Stored items
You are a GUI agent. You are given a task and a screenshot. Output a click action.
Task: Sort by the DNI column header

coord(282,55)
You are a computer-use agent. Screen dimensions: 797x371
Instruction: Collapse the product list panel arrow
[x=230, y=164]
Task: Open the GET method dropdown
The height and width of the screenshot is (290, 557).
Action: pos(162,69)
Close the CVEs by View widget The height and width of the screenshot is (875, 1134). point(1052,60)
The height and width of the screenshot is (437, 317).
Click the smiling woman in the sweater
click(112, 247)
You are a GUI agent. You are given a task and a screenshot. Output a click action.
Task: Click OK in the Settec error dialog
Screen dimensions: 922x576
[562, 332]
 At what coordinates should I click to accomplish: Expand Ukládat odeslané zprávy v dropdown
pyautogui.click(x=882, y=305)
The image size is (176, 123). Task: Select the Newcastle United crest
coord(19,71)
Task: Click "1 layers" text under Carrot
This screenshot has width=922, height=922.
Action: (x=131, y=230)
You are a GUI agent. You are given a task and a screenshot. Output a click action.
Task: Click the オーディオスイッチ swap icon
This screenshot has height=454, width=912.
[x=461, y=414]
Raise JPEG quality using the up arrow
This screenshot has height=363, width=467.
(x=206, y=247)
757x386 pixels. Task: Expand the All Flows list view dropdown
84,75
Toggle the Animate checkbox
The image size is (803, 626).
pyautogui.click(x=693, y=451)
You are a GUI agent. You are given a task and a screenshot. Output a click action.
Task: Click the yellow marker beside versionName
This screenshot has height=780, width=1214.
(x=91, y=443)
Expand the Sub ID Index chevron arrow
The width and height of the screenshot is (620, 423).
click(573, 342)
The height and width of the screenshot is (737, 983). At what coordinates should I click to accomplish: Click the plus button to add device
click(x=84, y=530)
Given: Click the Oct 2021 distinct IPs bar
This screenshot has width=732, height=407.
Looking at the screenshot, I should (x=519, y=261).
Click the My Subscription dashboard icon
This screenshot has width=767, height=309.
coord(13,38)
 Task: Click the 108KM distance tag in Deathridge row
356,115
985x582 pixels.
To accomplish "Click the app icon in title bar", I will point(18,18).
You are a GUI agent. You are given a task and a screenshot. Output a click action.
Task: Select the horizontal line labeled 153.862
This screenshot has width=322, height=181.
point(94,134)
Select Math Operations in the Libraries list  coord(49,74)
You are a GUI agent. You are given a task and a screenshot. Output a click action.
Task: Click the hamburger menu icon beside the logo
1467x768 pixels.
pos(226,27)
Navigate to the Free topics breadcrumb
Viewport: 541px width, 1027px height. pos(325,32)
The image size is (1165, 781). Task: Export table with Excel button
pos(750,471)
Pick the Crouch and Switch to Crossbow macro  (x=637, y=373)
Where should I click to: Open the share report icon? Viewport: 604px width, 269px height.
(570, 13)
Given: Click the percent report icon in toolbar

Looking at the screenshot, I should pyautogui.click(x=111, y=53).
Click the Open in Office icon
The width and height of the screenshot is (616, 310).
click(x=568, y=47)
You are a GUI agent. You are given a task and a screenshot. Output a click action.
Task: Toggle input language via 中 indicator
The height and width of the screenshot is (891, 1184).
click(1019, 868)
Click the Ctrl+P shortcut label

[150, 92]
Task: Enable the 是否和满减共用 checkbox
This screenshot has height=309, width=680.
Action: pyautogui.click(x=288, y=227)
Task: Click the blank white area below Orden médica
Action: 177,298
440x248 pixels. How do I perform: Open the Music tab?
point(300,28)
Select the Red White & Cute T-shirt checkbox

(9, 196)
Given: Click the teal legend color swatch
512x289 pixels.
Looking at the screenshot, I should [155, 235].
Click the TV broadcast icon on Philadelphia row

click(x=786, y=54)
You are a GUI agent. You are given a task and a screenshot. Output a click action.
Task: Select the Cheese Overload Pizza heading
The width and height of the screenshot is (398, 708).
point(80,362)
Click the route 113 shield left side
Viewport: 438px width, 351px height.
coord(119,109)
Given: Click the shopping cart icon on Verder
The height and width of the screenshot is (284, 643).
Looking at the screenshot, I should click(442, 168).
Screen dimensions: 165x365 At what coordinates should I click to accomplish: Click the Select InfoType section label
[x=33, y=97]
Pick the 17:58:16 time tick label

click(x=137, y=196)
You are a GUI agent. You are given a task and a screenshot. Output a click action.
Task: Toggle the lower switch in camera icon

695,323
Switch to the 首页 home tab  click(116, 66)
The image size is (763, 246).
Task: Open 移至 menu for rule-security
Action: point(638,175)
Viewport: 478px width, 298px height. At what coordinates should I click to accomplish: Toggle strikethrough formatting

* [Exercise aim] Lines above that have "beside": copy each of them.

* [Task output]
Task: Click the yellow marker beside versionName
Task: Click the hamburger menu icon beside the logo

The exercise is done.